Cassirers „Philosophie der symbolischen Formen“ liefert den Schlüssel zum Verständnis der Kulturphilosophie. Im Mittelpunkt steht die Betrachtungsweise: Die Welt ist von Menschen gemacht und humanisiert. Als historischer Prozess wird die Kultur zum Selbstverständigungsmodus des menschlichen Geistes, der sich in ihren Werken erkennt und an ihnen stets aktualisiert. Folgerichtig muss Kulturphilosophie auf spekulative, metaphysische oder methodistische Verabsolutierungen verzichten und kann sich nicht in einer historistischen Hermeneutik erschöpfen. Vielmehr geht es bei der Kulturphilosophie um eine kritische Phänomenologie des menschlichen Geistes.
Plausibel arbeitet Ralf Konersmann den historischen Wandel des Kulturbegriffs heraus. Das krisenhafte Moment der Moderne führt zu einem kulturellen Perspektivwechsel in der Philosophie, dies wird in spannender Lektüre aufbereitet. Die Darstellung ist klar verständlich und aufschlussreich. Fachtermini werden einer Einführung angemessen behutsam eingeführt und kontextuell erklärt. Der Argumentationsgang bleibt stets präsent, dies liegt unter anderem an der Fokussierung auf das systematische Verständnis des Gegenstandes. Hilfreiche und ausführliche Fußnoten erweitern die jeweiligen Bezüge.
Die einzige Schwäche des Bandes ist, dass er nur auf die wesentliche Denkrichtung ausgerichtet ist. Knapp 40 Seiten sind der Geschichte der Entwicklung der Kulturphilosophie von Giambattista Vico im 17. Jahrhundert, über den kritischen Idealismus Friedrich Schillers im 19. Jahrhundert bis zur Gegenwart eingeräumt. Vieles bleibt dabei zweckgemäß knapp. So werden wesentliche Denker des Kulturellen wie Friedrich Nietzsche, Jean-Paul Sartre oder die französischen Strukturalisten allenfalls gestreift.
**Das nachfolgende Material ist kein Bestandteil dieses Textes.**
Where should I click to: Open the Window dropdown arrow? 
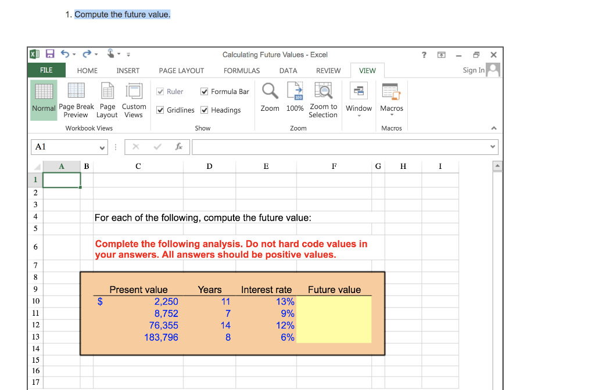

Dies ist jedoch ein lässlicher Mangel. Aus der modernen Konzeption des fait culturel, des Gegenstandes als Kulturellem, leitet Ralf Konersmann allerhand interessante und Erkenntnis fördernde Betrachtungen ab, die die Dimensionen künstlerischer Ästhetik, lebensphilosophischer Kontingenz und politischer Philosophie umspannen. Ralf Konersmanns „Kulturphilosophie zur Einführung“ kann uneingeschränkt empfohlen werden. Der Band schafft die Motivation, sich aus dem Geiste der Betrachtung, manchem in dieser Darstellung zu kurz gekommenem Werk neu zu nähern.
Literaturangabe:
KONERSMANN, RALF: Kulturphilosophie zur Einführung. Junius Verlag, Hamburg 2010. 192 S., 13,90 €.